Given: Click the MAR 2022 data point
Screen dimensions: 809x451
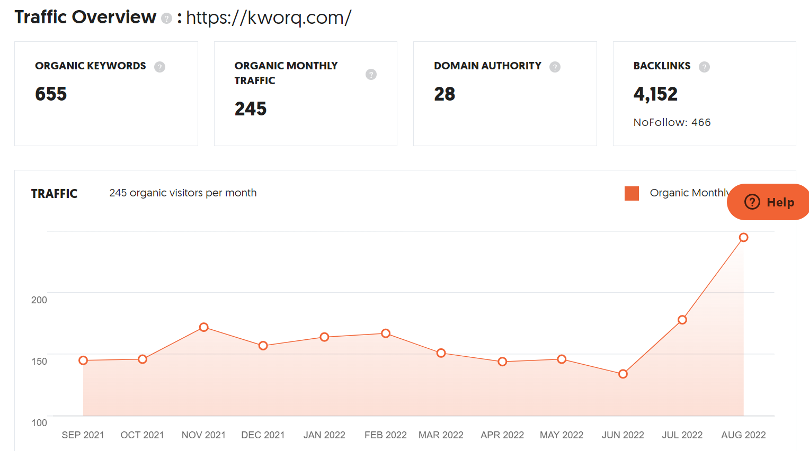Looking at the screenshot, I should point(441,353).
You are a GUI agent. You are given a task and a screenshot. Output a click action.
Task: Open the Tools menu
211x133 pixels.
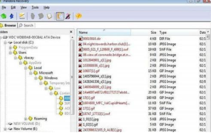(35, 7)
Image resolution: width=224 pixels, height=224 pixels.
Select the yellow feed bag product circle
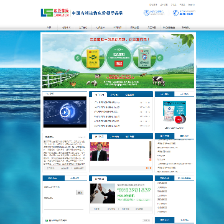pyautogui.click(x=93, y=58)
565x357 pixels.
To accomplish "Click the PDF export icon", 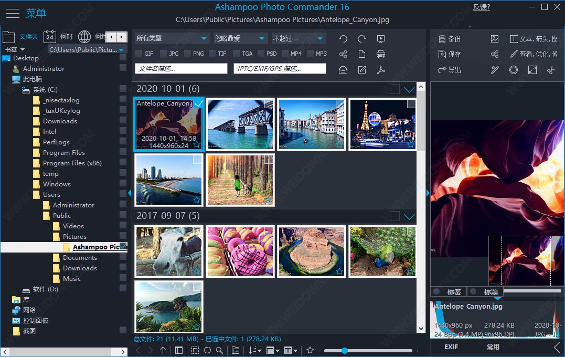I will (x=381, y=70).
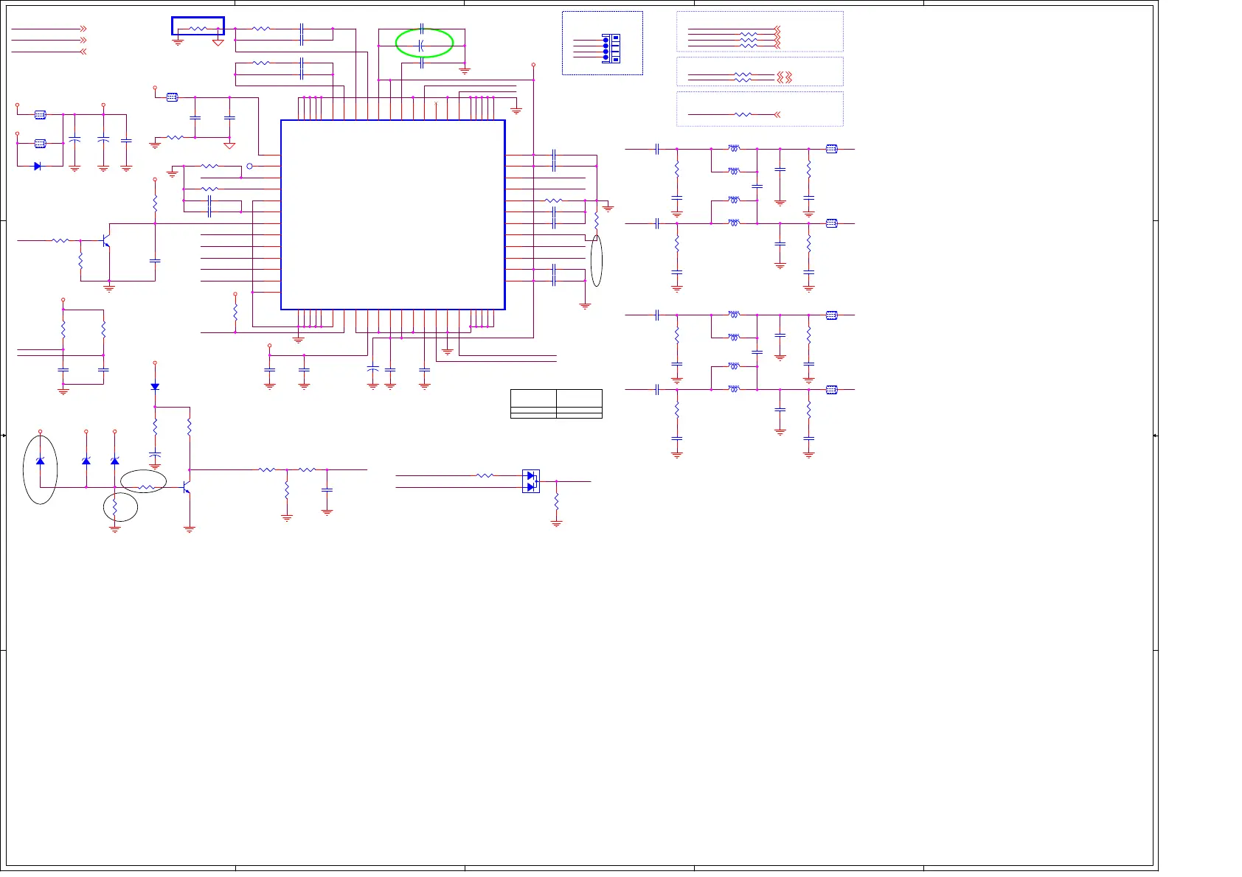Select the empty table below the main IC
The height and width of the screenshot is (877, 1242).
(x=556, y=404)
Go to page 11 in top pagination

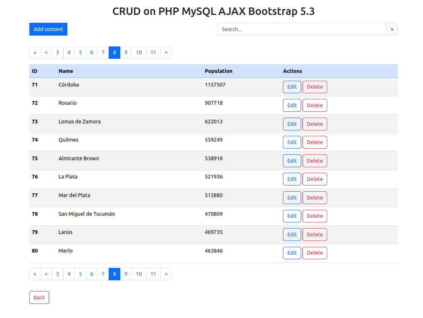point(153,53)
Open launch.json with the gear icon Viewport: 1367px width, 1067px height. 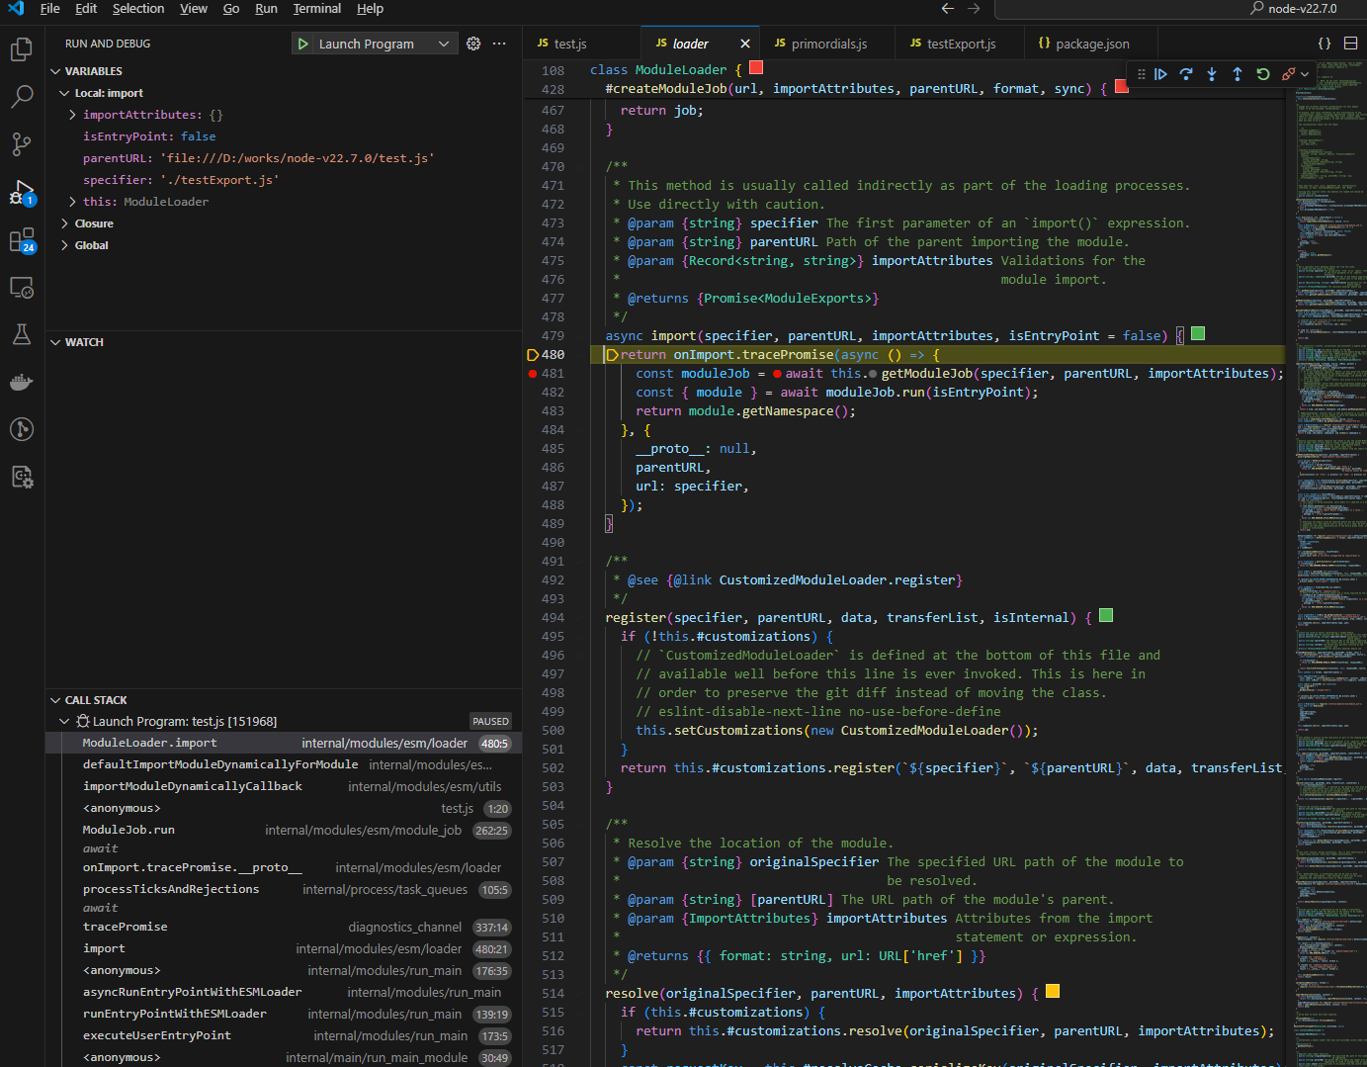click(x=473, y=44)
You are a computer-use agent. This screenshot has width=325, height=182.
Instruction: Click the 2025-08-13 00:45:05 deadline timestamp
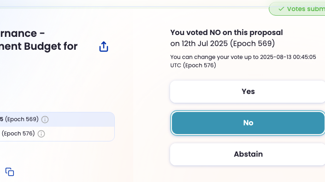(288, 57)
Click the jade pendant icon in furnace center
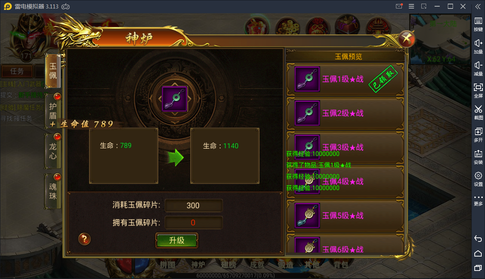Viewport: 485px width, 279px height. (175, 99)
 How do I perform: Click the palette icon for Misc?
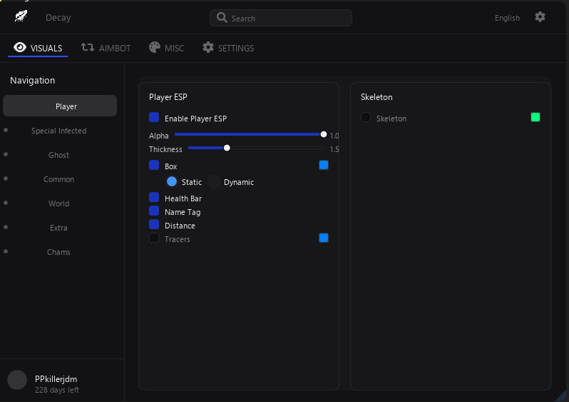tap(155, 48)
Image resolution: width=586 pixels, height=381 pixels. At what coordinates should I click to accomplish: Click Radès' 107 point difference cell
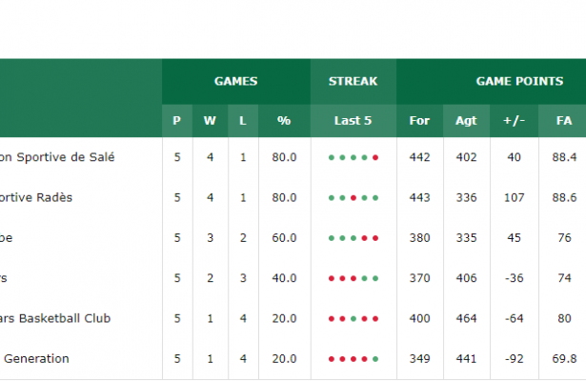coord(515,197)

★ ★ ★

Reproduce, word for word, every line from the one that contains "Image resolution: width=586" to the end of the data, including both ends; omit all pictures.

§ RESPONSE AREA:
Image resolution: width=586 pixels, height=381 pixels. At what coordinates should I click to accomplish: Click Radès' 107 point difference cell
coord(515,197)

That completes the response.